The biggest challenges of incremental software delivery

August 7, 2022
Incremental/iterative software development challenges many of our deeply-ingrained assumptions about efficiency and control.

Today I’m finally going to elaborate on what I see as the challenges to incremental software delivery. A quick recap of how I got here:

Two weeks ago I said:

Of course [incremental software delivery] is not without its challenges. If it were easy, there’d be no need for people like me to help teams achieve fast, reliable software delivery.

Then I was asked to explain, but I deferred and asked you instead. Collectively, you had some great responses, and even challenged my thinking.

As I see it, the challenges to either incremental or iterative software delivery are vast. There’s no way I can provide a comprehensive list. But there are two high-level reasons that I think encompass most or all of the other reasons.

  1. Incremental development goes against our modern mindset

    The industrial revolution taught us (as humans, particularly in the Western world) how to improve efficiency through large batches. It’s truly done wonders. But now that we’ve been equipped with this “hammer”, everything looks like a nail. We’ve taken this mindset to software development, where it really doesn’t fit. And it’s a hard habit to break.
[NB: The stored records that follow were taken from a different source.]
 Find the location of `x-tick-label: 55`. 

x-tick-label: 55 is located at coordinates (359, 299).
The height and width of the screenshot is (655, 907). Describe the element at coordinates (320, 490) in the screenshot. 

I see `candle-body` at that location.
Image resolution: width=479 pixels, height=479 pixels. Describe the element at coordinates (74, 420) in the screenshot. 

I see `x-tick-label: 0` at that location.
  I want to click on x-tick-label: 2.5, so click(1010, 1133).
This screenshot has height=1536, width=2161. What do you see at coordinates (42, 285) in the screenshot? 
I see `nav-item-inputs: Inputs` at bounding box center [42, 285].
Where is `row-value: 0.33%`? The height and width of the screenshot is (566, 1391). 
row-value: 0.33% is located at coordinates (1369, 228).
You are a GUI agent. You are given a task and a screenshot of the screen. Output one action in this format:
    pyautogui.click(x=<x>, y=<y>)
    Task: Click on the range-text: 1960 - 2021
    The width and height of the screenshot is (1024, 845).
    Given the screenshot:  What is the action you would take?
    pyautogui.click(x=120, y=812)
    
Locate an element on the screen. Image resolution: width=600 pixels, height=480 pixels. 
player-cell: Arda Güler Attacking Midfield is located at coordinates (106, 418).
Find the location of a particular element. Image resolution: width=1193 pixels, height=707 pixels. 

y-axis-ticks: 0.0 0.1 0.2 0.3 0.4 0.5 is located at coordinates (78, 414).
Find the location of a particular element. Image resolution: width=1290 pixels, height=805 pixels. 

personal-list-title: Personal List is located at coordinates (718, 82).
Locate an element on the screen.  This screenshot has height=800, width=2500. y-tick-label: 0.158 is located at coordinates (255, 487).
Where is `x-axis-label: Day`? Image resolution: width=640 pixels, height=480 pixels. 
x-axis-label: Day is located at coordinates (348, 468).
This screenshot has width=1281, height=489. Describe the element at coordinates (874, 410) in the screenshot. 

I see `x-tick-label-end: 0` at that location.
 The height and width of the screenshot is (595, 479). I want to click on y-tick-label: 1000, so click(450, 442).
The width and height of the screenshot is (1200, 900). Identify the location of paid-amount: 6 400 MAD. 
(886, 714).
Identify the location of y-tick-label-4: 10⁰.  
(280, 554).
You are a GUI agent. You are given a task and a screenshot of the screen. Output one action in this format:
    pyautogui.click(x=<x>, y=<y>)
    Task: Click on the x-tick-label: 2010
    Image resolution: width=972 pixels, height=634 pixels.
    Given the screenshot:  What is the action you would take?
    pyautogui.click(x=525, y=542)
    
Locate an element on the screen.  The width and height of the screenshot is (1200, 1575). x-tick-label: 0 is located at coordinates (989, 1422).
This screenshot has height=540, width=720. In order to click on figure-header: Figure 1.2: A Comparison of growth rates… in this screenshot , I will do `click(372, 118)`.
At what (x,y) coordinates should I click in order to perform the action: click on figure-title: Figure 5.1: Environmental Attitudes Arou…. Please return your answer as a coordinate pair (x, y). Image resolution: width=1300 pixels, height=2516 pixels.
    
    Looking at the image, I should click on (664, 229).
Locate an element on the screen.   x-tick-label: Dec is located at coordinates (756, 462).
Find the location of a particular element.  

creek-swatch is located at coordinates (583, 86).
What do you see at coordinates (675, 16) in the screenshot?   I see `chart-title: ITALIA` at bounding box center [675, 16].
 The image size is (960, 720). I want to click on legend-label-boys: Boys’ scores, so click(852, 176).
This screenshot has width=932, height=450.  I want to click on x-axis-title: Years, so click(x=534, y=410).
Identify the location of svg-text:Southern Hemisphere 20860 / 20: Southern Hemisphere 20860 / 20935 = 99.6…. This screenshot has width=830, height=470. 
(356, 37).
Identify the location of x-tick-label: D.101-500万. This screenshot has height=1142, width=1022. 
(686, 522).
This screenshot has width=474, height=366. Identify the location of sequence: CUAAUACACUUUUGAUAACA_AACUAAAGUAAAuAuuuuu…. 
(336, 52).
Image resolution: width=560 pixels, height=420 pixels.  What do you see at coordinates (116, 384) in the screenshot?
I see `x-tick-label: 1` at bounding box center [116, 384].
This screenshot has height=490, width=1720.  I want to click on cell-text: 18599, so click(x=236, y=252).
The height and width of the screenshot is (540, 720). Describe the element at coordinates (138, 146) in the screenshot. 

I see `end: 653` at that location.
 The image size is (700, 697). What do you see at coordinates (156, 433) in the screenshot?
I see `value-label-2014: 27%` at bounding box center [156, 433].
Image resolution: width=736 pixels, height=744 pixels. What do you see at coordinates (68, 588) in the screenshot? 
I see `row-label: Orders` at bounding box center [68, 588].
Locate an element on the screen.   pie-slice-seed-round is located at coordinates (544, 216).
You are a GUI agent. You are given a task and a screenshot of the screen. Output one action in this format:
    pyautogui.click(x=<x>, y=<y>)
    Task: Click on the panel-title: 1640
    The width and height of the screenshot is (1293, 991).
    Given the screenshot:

    • Deploying incomplete features via feature flags contradicts the idea of big-batch efficiency
    • All flavors of small batches defy the idea of efficiency of scale (Trunk-Based Development, Continuous Integration, Continuous Delivery)
  2. Incremental development is harder to control

    Incremental development (and to a greater degree, iterative development) doesn’t fit neatly into Gantt charts, or other deterministic planning models. This means that those managing such projects often feel they are losing control when they adopt an iterative/incremental approach. (Whether they’re actually losing control is another question–a strong case can be made that the sense of control is an illusion to begin with, but that’s for another discussion.)